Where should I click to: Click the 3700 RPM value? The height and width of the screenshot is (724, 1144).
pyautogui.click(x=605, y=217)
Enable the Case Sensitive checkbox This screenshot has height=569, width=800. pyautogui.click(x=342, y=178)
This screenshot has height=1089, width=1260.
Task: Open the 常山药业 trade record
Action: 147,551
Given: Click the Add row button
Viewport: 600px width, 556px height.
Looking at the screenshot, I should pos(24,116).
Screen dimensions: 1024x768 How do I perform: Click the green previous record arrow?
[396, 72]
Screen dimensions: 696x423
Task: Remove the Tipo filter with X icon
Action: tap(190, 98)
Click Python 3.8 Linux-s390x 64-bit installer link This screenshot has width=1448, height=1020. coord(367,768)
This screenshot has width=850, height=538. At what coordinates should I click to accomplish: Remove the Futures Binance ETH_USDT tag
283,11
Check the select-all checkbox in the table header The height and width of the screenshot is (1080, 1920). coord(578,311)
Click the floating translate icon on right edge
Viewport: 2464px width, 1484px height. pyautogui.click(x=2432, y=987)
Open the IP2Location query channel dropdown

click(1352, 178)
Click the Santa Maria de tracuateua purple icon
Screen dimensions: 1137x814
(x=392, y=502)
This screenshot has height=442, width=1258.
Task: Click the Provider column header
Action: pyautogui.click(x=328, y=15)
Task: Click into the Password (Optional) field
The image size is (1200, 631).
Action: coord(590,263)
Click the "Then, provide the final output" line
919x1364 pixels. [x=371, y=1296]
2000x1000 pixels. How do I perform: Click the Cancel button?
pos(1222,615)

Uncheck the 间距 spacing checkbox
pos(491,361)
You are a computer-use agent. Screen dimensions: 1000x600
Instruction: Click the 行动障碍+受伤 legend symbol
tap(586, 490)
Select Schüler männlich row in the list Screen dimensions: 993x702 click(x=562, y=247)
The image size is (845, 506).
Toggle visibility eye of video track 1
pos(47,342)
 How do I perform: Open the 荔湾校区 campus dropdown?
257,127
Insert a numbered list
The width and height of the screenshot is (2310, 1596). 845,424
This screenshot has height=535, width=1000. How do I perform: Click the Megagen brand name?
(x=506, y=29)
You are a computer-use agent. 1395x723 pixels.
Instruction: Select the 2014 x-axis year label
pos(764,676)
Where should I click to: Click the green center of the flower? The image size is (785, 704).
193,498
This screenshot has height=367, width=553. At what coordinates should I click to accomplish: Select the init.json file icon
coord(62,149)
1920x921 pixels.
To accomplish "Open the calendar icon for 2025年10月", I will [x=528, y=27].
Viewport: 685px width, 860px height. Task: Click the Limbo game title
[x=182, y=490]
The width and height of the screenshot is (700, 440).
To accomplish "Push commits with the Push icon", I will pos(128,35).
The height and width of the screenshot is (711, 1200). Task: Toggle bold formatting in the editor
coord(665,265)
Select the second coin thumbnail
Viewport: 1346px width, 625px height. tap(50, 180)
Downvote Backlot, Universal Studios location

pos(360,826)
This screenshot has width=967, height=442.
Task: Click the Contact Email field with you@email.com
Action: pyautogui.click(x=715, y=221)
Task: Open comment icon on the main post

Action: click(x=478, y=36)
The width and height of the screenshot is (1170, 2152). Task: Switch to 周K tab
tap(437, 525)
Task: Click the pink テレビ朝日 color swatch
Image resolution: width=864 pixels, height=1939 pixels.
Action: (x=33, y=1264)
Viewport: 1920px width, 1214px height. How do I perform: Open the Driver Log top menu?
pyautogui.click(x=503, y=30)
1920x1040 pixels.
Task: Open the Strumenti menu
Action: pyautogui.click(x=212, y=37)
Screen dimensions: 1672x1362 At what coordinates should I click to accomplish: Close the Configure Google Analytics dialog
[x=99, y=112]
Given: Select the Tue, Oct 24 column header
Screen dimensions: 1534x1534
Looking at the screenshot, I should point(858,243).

---*---

> **Description of the task**:
Return lines from the start of the records through the line containing "pos(764,676)", reproducing them exactly as they appear above.

> **Written response**:
Where should I click to: Click the 3700 RPM value? The height and width of the screenshot is (724, 1144).
pyautogui.click(x=605, y=217)
Enable the Case Sensitive checkbox This screenshot has height=569, width=800. pyautogui.click(x=342, y=178)
This screenshot has height=1089, width=1260.
Task: Open the 常山药业 trade record
Action: 147,551
Given: Click the Add row button
Viewport: 600px width, 556px height.
Looking at the screenshot, I should pos(24,116).
Screen dimensions: 1024x768 How do I perform: Click the green previous record arrow?
[396, 72]
Screen dimensions: 696x423
Task: Remove the Tipo filter with X icon
Action: tap(190, 98)
Click Python 3.8 Linux-s390x 64-bit installer link This screenshot has width=1448, height=1020. coord(367,768)
This screenshot has width=850, height=538. At what coordinates should I click to accomplish: Remove the Futures Binance ETH_USDT tag
283,11
Check the select-all checkbox in the table header The height and width of the screenshot is (1080, 1920). coord(578,311)
Click the floating translate icon on right edge
Viewport: 2464px width, 1484px height. pyautogui.click(x=2432, y=987)
Open the IP2Location query channel dropdown

click(1352, 178)
Click the Santa Maria de tracuateua purple icon
Screen dimensions: 1137x814
(x=392, y=502)
This screenshot has height=442, width=1258.
Task: Click the Provider column header
Action: pyautogui.click(x=328, y=15)
Task: Click into the Password (Optional) field
The image size is (1200, 631).
Action: coord(590,263)
Click the "Then, provide the final output" line
919x1364 pixels. [x=371, y=1296]
2000x1000 pixels. How do I perform: Click the Cancel button?
pos(1222,615)

Uncheck the 间距 spacing checkbox
pos(491,361)
You are a computer-use agent. Screen dimensions: 1000x600
Instruction: Click the 行动障碍+受伤 legend symbol
tap(586, 490)
Select Schüler männlich row in the list Screen dimensions: 993x702 click(x=562, y=247)
The image size is (845, 506).
Toggle visibility eye of video track 1
pos(47,342)
 How do I perform: Open the 荔湾校区 campus dropdown?
257,127
Insert a numbered list
The width and height of the screenshot is (2310, 1596). 845,424
This screenshot has height=535, width=1000. How do I perform: Click the Megagen brand name?
(x=506, y=29)
You are a computer-use agent. 1395x723 pixels.
Instruction: Select the 2014 x-axis year label
pos(764,676)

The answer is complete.